§ **TASK MATERIAL**
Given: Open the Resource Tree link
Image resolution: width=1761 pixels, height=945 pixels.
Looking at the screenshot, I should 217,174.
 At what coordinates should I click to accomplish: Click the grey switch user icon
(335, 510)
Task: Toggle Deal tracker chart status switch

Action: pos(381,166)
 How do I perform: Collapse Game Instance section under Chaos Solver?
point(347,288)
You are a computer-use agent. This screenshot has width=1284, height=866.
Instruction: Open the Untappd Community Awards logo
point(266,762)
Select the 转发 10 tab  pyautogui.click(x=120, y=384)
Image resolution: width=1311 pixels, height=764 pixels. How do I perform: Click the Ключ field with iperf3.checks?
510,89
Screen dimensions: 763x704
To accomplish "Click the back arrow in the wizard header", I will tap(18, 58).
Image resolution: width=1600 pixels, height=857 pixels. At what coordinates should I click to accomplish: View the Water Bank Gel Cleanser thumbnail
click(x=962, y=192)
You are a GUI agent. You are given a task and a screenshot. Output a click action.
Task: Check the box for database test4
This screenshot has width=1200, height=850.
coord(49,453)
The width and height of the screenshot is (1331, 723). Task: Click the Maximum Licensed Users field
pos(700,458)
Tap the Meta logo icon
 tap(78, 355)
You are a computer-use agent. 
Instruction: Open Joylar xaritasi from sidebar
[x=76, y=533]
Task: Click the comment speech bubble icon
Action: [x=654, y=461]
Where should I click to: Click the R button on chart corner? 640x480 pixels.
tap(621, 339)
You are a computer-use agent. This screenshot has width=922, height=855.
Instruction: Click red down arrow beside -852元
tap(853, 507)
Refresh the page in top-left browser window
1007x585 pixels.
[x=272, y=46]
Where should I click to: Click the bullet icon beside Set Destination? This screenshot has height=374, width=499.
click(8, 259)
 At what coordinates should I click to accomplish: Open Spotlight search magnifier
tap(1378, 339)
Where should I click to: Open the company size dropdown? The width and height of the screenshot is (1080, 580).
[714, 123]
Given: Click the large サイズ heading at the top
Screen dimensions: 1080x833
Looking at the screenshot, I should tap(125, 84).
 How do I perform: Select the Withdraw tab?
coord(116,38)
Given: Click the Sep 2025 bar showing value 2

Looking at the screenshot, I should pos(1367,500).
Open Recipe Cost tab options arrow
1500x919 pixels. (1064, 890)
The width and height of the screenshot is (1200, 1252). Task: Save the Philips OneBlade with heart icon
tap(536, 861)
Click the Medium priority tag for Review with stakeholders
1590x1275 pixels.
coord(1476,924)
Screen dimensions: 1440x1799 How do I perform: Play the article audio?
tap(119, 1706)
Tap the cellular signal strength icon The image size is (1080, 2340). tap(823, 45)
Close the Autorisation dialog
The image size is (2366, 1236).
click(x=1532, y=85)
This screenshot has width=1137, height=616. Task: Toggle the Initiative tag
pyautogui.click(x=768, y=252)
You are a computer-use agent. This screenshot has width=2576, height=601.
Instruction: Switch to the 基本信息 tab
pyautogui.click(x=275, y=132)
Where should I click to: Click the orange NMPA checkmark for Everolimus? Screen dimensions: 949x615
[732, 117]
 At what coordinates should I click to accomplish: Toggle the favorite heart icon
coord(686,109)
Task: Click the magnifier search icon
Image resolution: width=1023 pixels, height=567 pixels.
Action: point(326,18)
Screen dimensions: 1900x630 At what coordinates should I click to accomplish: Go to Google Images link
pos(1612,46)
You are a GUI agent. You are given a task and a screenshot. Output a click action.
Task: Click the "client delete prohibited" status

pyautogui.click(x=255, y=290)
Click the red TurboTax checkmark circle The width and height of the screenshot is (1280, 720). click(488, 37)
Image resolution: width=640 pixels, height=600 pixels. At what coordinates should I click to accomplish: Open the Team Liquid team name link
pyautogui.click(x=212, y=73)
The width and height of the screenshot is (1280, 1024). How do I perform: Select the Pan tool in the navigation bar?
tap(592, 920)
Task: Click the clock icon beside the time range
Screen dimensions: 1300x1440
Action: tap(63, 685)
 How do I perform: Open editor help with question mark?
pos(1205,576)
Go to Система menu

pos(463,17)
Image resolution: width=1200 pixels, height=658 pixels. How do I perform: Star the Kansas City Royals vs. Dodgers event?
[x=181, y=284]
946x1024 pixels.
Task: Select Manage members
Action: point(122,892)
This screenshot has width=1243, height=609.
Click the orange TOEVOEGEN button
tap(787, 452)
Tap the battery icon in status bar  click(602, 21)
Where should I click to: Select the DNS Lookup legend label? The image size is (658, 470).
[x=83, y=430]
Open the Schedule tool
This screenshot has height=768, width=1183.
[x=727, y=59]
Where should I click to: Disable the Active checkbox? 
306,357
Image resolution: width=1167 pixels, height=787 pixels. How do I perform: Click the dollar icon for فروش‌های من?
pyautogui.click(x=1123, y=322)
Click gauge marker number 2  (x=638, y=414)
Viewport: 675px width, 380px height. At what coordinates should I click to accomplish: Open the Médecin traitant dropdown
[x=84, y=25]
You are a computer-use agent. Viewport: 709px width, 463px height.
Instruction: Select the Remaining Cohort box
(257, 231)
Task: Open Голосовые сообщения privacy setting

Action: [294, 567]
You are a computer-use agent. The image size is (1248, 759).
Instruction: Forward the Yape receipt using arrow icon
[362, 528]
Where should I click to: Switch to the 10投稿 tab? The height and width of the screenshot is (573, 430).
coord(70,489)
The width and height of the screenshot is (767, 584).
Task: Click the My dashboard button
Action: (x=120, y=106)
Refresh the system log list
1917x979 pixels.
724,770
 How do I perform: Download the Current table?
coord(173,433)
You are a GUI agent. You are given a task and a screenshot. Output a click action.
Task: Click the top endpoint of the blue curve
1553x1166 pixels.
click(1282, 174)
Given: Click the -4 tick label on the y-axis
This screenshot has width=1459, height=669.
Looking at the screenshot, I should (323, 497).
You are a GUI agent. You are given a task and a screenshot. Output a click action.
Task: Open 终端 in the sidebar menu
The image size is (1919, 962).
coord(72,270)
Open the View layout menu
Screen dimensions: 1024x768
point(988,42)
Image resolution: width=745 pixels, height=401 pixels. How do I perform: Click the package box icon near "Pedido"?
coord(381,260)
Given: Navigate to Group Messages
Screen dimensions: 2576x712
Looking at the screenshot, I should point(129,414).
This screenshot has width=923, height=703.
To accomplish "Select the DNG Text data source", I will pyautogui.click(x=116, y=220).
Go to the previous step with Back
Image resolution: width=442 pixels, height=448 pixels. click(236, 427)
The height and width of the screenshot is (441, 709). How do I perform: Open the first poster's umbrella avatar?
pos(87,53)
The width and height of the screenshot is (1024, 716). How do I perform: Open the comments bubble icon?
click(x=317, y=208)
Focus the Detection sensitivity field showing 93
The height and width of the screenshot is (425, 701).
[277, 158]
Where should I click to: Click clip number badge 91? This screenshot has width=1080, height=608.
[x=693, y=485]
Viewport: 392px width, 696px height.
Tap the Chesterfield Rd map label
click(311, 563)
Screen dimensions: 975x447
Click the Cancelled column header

§ **THE PROBLEM**
With every line kept whole, write out the records again exactly.

§ **RESULT OF THE EXERCISE**
Given: Open the Resource Tree link
Image resolution: width=1761 pixels, height=945 pixels.
Looking at the screenshot, I should 217,174.
 At what coordinates should I click to accomplish: Click the grey switch user icon
(335, 510)
Task: Toggle Deal tracker chart status switch

Action: pos(381,166)
 How do I perform: Collapse Game Instance section under Chaos Solver?
point(347,288)
You are a computer-use agent. This screenshot has width=1284, height=866.
Instruction: Open the Untappd Community Awards logo
point(266,762)
Select the 转发 10 tab  pyautogui.click(x=120, y=384)
Image resolution: width=1311 pixels, height=764 pixels. How do I perform: Click the Ключ field with iperf3.checks?
510,89
Screen dimensions: 763x704
To accomplish "Click the back arrow in the wizard header", I will tap(18, 58).
Image resolution: width=1600 pixels, height=857 pixels. At what coordinates should I click to accomplish: View the Water Bank Gel Cleanser thumbnail
click(x=962, y=192)
You are a GUI agent. You are given a task and a screenshot. Output a click action.
Task: Check the box for database test4
This screenshot has width=1200, height=850.
coord(49,453)
The width and height of the screenshot is (1331, 723). Task: Click the Maximum Licensed Users field
pos(700,458)
Tap the Meta logo icon
 tap(78, 355)
You are a computer-use agent. 
Instruction: Open Joylar xaritasi from sidebar
[x=76, y=533]
Task: Click the comment speech bubble icon
Action: [x=654, y=461]
Where should I click to: Click the R button on chart corner? 640x480 pixels.
tap(621, 339)
You are a computer-use agent. This screenshot has width=922, height=855.
Instruction: Click red down arrow beside -852元
tap(853, 507)
Refresh the page in top-left browser window
1007x585 pixels.
[x=272, y=46]
Where should I click to: Click the bullet icon beside Set Destination? This screenshot has height=374, width=499.
click(8, 259)
 At what coordinates should I click to accomplish: Open Spotlight search magnifier
tap(1378, 339)
Where should I click to: Open the company size dropdown? The width and height of the screenshot is (1080, 580).
[714, 123]
Given: Click the large サイズ heading at the top
Screen dimensions: 1080x833
Looking at the screenshot, I should tap(125, 84).
 How do I perform: Select the Withdraw tab?
coord(116,38)
Given: Click the Sep 2025 bar showing value 2

Looking at the screenshot, I should pos(1367,500).
Open Recipe Cost tab options arrow
1500x919 pixels. (1064, 890)
The width and height of the screenshot is (1200, 1252). Task: Save the Philips OneBlade with heart icon
tap(536, 861)
Click the Medium priority tag for Review with stakeholders
1590x1275 pixels.
coord(1476,924)
Screen dimensions: 1440x1799 How do I perform: Play the article audio?
tap(119, 1706)
Tap the cellular signal strength icon The image size is (1080, 2340). tap(823, 45)
Close the Autorisation dialog
The image size is (2366, 1236).
click(x=1532, y=85)
This screenshot has width=1137, height=616. Task: Toggle the Initiative tag
pyautogui.click(x=768, y=252)
You are a computer-use agent. This screenshot has width=2576, height=601.
Instruction: Switch to the 基本信息 tab
pyautogui.click(x=275, y=132)
Where should I click to: Click the orange NMPA checkmark for Everolimus? Screen dimensions: 949x615
[732, 117]
 At what coordinates should I click to accomplish: Toggle the favorite heart icon
coord(686,109)
Task: Click the magnifier search icon
Image resolution: width=1023 pixels, height=567 pixels.
Action: point(326,18)
Screen dimensions: 1900x630 At what coordinates should I click to accomplish: Go to Google Images link
pos(1612,46)
You are a GUI agent. You are given a task and a screenshot. Output a click action.
Task: Click the "client delete prohibited" status

pyautogui.click(x=255, y=290)
Click the red TurboTax checkmark circle The width and height of the screenshot is (1280, 720). click(488, 37)
Image resolution: width=640 pixels, height=600 pixels. At what coordinates should I click to accomplish: Open the Team Liquid team name link
pyautogui.click(x=212, y=73)
The width and height of the screenshot is (1280, 1024). How do I perform: Select the Pan tool in the navigation bar?
tap(592, 920)
Task: Click the clock icon beside the time range
Screen dimensions: 1300x1440
Action: tap(63, 685)
 How do I perform: Open editor help with question mark?
pos(1205,576)
Go to Система menu

pos(463,17)
Image resolution: width=1200 pixels, height=658 pixels. How do I perform: Star the Kansas City Royals vs. Dodgers event?
[x=181, y=284]
946x1024 pixels.
Task: Select Manage members
Action: point(122,892)
This screenshot has width=1243, height=609.
Click the orange TOEVOEGEN button
tap(787, 452)
Tap the battery icon in status bar  click(602, 21)
Where should I click to: Select the DNS Lookup legend label? The image size is (658, 470).
[x=83, y=430]
Open the Schedule tool
This screenshot has height=768, width=1183.
[x=727, y=59]
Where should I click to: Disable the Active checkbox? 
306,357
Image resolution: width=1167 pixels, height=787 pixels. How do I perform: Click the dollar icon for فروش‌های من?
pyautogui.click(x=1123, y=322)
Click gauge marker number 2  (x=638, y=414)
Viewport: 675px width, 380px height. At what coordinates should I click to accomplish: Open the Médecin traitant dropdown
[x=84, y=25]
You are a computer-use agent. Viewport: 709px width, 463px height.
Instruction: Select the Remaining Cohort box
(257, 231)
Task: Open Голосовые сообщения privacy setting

Action: [294, 567]
You are a computer-use agent. The image size is (1248, 759).
Instruction: Forward the Yape receipt using arrow icon
[362, 528]
Where should I click to: Switch to the 10投稿 tab? The height and width of the screenshot is (573, 430).
coord(70,489)
The width and height of the screenshot is (767, 584).
Task: Click the My dashboard button
Action: (x=120, y=106)
Refresh the system log list
1917x979 pixels.
724,770
 How do I perform: Download the Current table?
coord(173,433)
You are a GUI agent. You are given a task and a screenshot. Output a click action.
Task: Click the top endpoint of the blue curve
1553x1166 pixels.
click(1282, 174)
Given: Click the -4 tick label on the y-axis
This screenshot has width=1459, height=669.
Looking at the screenshot, I should (323, 497).
You are a GUI agent. You are given a task and a screenshot. Output a click action.
Task: Open 终端 in the sidebar menu
The image size is (1919, 962).
coord(72,270)
Open the View layout menu
Screen dimensions: 1024x768
point(988,42)
Image resolution: width=745 pixels, height=401 pixels. How do I perform: Click the package box icon near "Pedido"?
coord(381,260)
Given: Navigate to Group Messages
Screen dimensions: 2576x712
Looking at the screenshot, I should point(129,414).
This screenshot has width=923, height=703.
To accomplish "Select the DNG Text data source", I will pyautogui.click(x=116, y=220).
Go to the previous step with Back
Image resolution: width=442 pixels, height=448 pixels. click(236, 427)
The height and width of the screenshot is (441, 709). How do I perform: Open the first poster's umbrella avatar?
pos(87,53)
The width and height of the screenshot is (1024, 716). How do I perform: Open the comments bubble icon?
click(x=317, y=208)
Focus the Detection sensitivity field showing 93
The height and width of the screenshot is (425, 701).
[277, 158]
Where should I click to: Click clip number badge 91? This screenshot has width=1080, height=608.
[x=693, y=485]
Viewport: 392px width, 696px height.
Tap the Chesterfield Rd map label
click(311, 563)
Screen dimensions: 975x447
Click the Cancelled column header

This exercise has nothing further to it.